Ben Affleck says he'll donate his Weinstein movie residuals
Ben Affleck who got his big break in Miramax films like Good Will Hunting, says he will be following the lead of his Mallrats director Kevin Smith and donating his residual payments from Weinstein-related films to charity.
"Once Kevin suggested that," Affleck told Washington, D.C., TV station WTTG in a video published Sunday, "I decided to do the same thing, so any further residuals that I get from a Miramax or a Weinstein movie will go either to F.I. or to RAINN (Rape, Abuse and Incest National Network). One is Film Independent, and the other is a women's organization. I just didn't want to cash any more checks from the guy, you know?"
(His comments on Weinstein begin around the 3:20 mark.)
HarperCollins has announced that it will publish Brave, the memoir by outspoken Weinstein accuser Rose McGowan, on Jan. 30.
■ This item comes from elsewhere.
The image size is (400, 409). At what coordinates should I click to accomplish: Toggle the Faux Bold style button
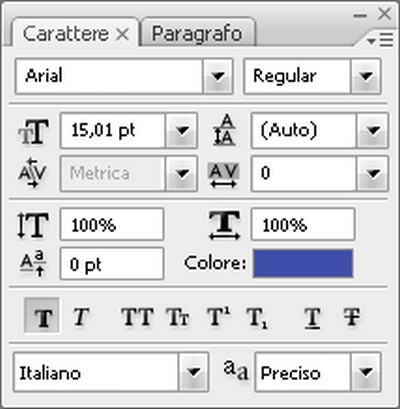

McGowan, 44, has accused the producer of raping her at the 1997 Sundance Film Festival and is one of the eight women who received a financial settlement from him. Since the scandal broke on Oct. 5, she has called out the Hollywood establishment for turning a blind eye to Weinstein's abuses over the years.
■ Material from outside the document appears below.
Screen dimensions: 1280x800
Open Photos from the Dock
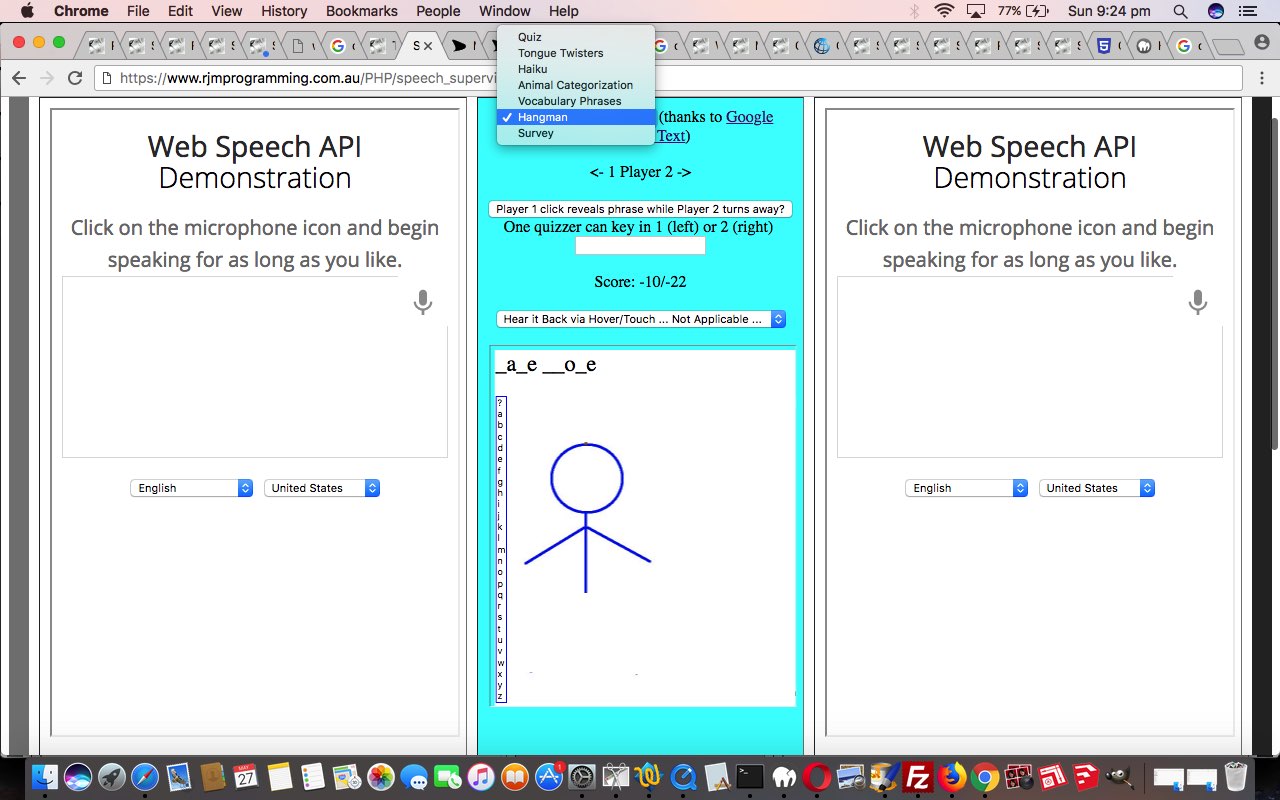382,775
In a blurb distributed by HarperCollins, McGowan wrote, "My life, as you will read, has taken me from one cult to another, the biggest cult of all: Hollywood. Brave is the story of how I fought my way out of these cults and reclaimed my life. I want to help you do the same."
The publisher summed up Brave as "unscripted, courageous, victorious, angry, smart, fierce, unapologetic, controversial, and real as (expletive)."
McGowan gave readers an idea of what to expect in an Oct. 27 speech at the Women's Convention in Detroit, where she proclaimed, "I have been silenced for 20 years. I have been slut-shamed. I have been harassed. I've been maligned and you know what? I'm just like you. What happened to me behind the scenes happens to all of us in this society. And that cannot stand, and it will not stand. We are free. We're strong."
Weekend developments: NYPD builds case for arrest; Julianna Margulies recalls Weinstein encounter
New York Police Department detectives said Friday that Boardwalk Empire actress Paz de la Huerta may be their best shot at arresting Weinstein and are gathering evidence in hopes of filing an arrest warrant.
De la Huerta reported that the producer raped her on two separate occasions in 2010.
Det. Nicholas DiGaudio, told Vanity Fair, "I believe based on my interviews with Paz that from the NYPD standpoint, we have enough to make an arrest."
Chief of Detectives Robert Boyce added that Huerta "put forth a credible and detailed narrative to us" and was able to "articulate each and every movement of the crime: where she was, where they met, where this happened and what he did.
Meanwhile, The Good Wife star Julianna Margulies told Sirius XM host Jenny Hutt about a run-in she had with Weinstein regarding a screen test for a major film during her days on the medical drama E.R.
After she threatened to cancel their meeting at the Peninsula Hotel if his female assistant didn't join them, she was led up to his room.
"He opened the door, in a bathrobe," Margulies recalled during the interview, posted Saturday. "I could see that there were candles lit in the room, and there was a dinner for two," she alleges. "And I saw him stare at her, daggers. And so, I turned to see what she had done to deserve that, and I caught her in a shrug-like, 'What could I do?'"
She continued, "He looked at me, furious, and he took the door and he said, 'Just wanted to say good audition'. And he slammed the door. And of course, I didn't get the part."